* start Document segment *

Offerings range from salon standards—haircuts, manicures, pedicures and facials—to elaborate packages known as “journeys” that can last up to three hours. The spa claims it is Asia’s largest, as well as the first in India, to offer the Turkish bath known as a hammam.
And so, I began my journey.
I lay on a marble slab, stripped of clothing, dignity and tension all at once. The steam around me blinded, suffocated, hypnotized but dozens of candles danced through the haze, their light bouncing off tiny mirrors and creating rainbows around the room. Just when fainting felt imminent, hard sprays of cold water awakened and invigorated. In life, two distinct stages force human beings to be bathed at the hands of another: childhood and old age. Thus, the hammam, a meeting of a sauna, bath and massage in one, might startle those of us in the active, independent purgatory of middle age. But it is well worth getting over such inhibitions because being cleansed, lathered, rubbed in this manner felt like the very embodiment of what a spa should be.
“Remember a spa is about water,” reminds Christine Hays, the operations head who has spent the last eight months overseeing the conversion of ITC Mughal’s gardens into this decadent space. She recounts how the spa designers sent pieces of electrical equipment for modern-day treatments and she simply stored them away, explaining: “Everything has to be so natural and hands on.”
For the unique, transcendental experience, the hammam (Rs4,400 for 100 minutes) should be tried. But, if you’re looking for a strong rub with your knots and stress in someone’s firm hands, this might not be the best option. The 30-minute tension reliever (Rs1,500) is a more affordable blend of the pointed nature of Thai massage with the longer strokes of, say, a Swedish.
The entrance to Kaya Kalp (Photograph courtesy ITC Mughal)
The entrance to Kaya Kalp (Photograph courtesy ITC Mughal)
Notably, here, I finally learnt to embrace ayurvedic massage. In massages past, I have often just wanted to get up from the oily table and yell at the well-intentioned women in sync to stop sliding and teasing, to start applying pressure already. For those who value the healing and natural elements of ayurveda, ITC’s spa offers three rituals. I tried the hot herbal poultice massage (60 minutes for Rs3,500), which relies on a ball of herbs dipped in hot oil— “You could eat it,” Hays assures—to move across the body. The pressure of the ball on the joints across my legs and arms was especially welcome. And the soft wad perfectly juggles gliding yet applying pressure; there is none of that panic-inducing feeling that someone’s fingers might fracture your spine.

* end Document segment *
* start Recorded information *

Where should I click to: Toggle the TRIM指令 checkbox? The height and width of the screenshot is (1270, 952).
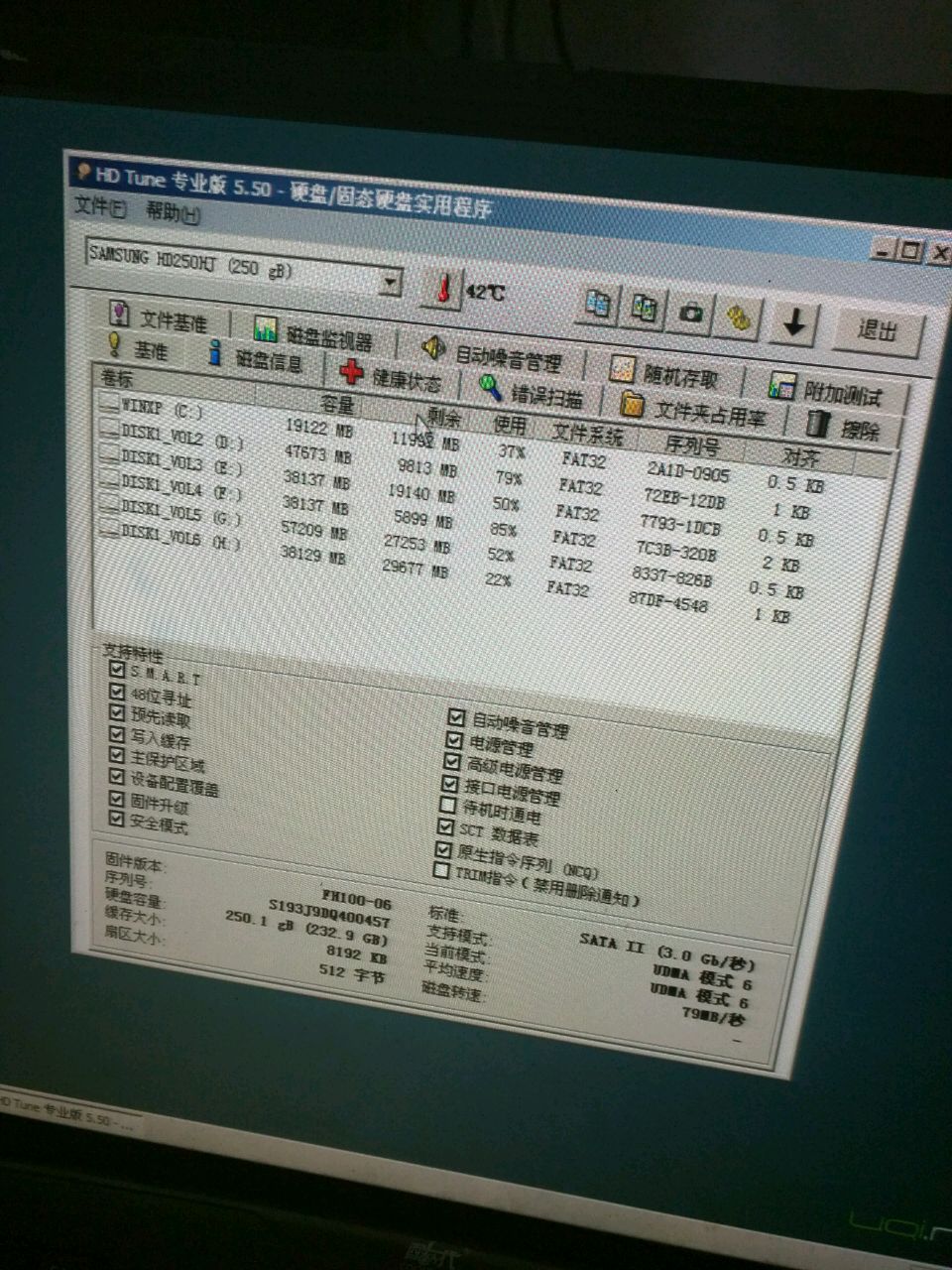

* end Recorded information *
* start Recorded information *

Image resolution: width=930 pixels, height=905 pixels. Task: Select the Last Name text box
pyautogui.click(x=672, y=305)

* end Recorded information *

_Aim:_
According to the spa review, what does the spa claim to be the first in India to offer? The lines above are separate material, unrelated to the spa review.

_Task solution:_
The Turkish bath known as a hammam.